BACKGROUND:Pneumonia is a major, complicated disease in patients with dementia. However, the influence of pneumonia on the prognosis of patients with varying types of dementia has not been fully evaluated. METHODS: We retrospectively analyzed the data from medical and autopsy reports. All study patients had been hospitalized and underwent brain autopsy in a hospital in Toyohashi, Japan, between 2005 and 2014. The patients with subtypes of dementia, specifically Alzheimer's disease (AD), dementia with Lewy bodies (DLB), or vascular dementia (VaD), were neuropathologically diagnosed and examined. Pneumonia incidence, cause of death, and the clinical time-course of dementia were compared among the dementia subtypes. The time to death from dementia onset (survival time) was compared by the Kaplan-Meier method among subtypes of dementia with or without pneumonia. Risk factors for survival time on all study patients were analyzed with the Cox proportional hazard model.

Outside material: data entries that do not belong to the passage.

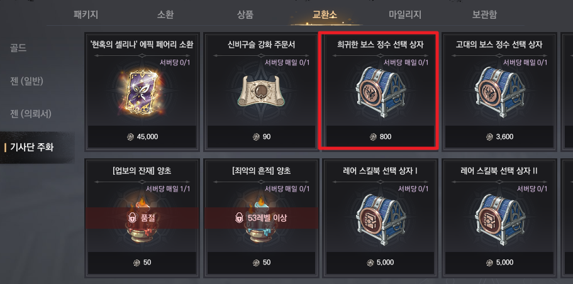Image resolution: width=573 pixels, height=284 pixels.
Task: Select 골드 in the left sidebar
Action: pyautogui.click(x=18, y=48)
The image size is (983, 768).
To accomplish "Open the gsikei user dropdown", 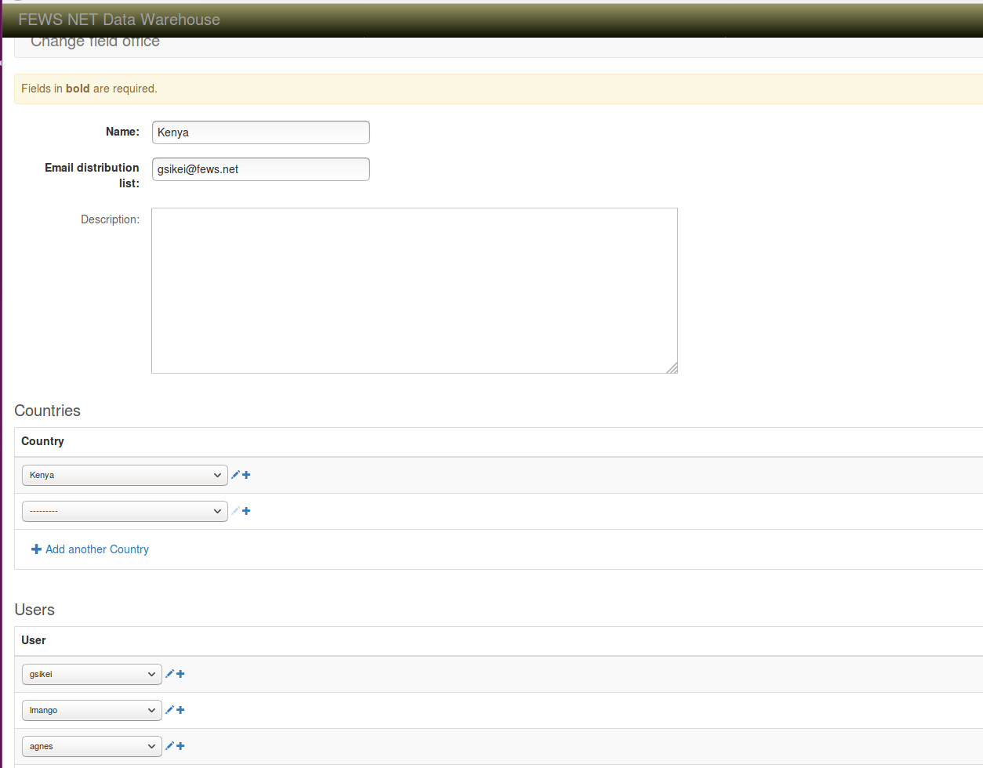I will point(92,675).
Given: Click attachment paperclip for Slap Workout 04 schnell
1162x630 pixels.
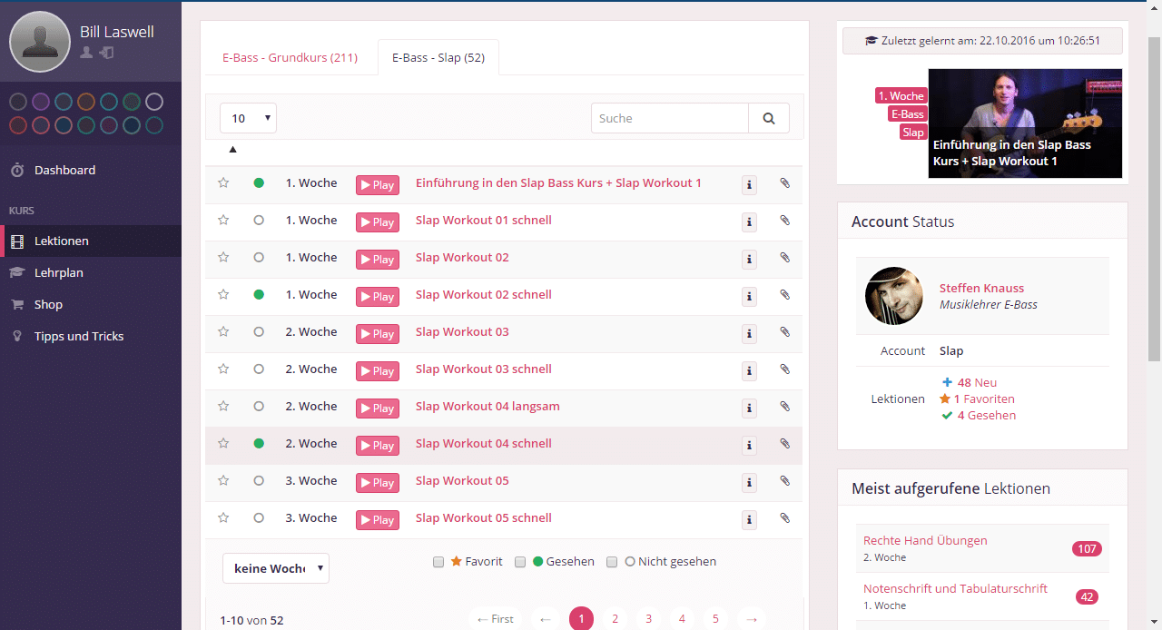Looking at the screenshot, I should pyautogui.click(x=785, y=444).

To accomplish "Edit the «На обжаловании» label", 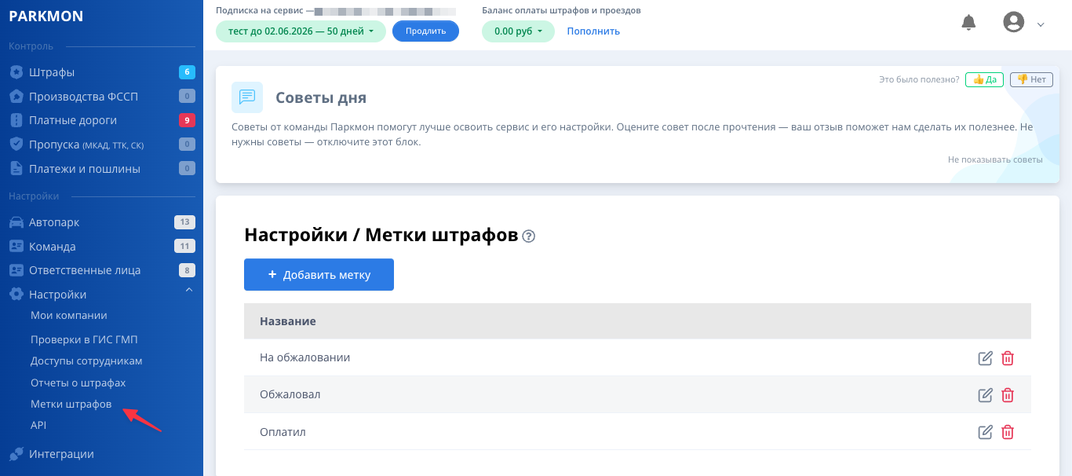I will (985, 358).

RESULTS: Of the 157 eligible patients, 63 (40.1%) had AD, 42 (26.8%) had DLB, and 52 (33.1%) had VaD. Pneumonia complication was observed with high incidence in each subtype of dementia, especially in DLB (90.5%). The median total duration from dementia onset to death was 8 years in AD and DLB, and 5 years in VaD. The VaD subtype had more male patients than AD or DLB (P = 0.010), and age of death in this group was the youngest among the three groups (P = 0.018). A significant difference was observed in the survival time by the Kaplan-Meier method among the three groups (P < 0.001) and among the groups with pneumonia (P = 0.002). The factors associated with shorter survival time were male gender, pneumonia complications, diabetes mellitus, age of dementia onset ≥ 75 years, and VaD. CONCLUSIONS:Pneumonia complications shortened the survival time of patients with AD, DLB, and VaD.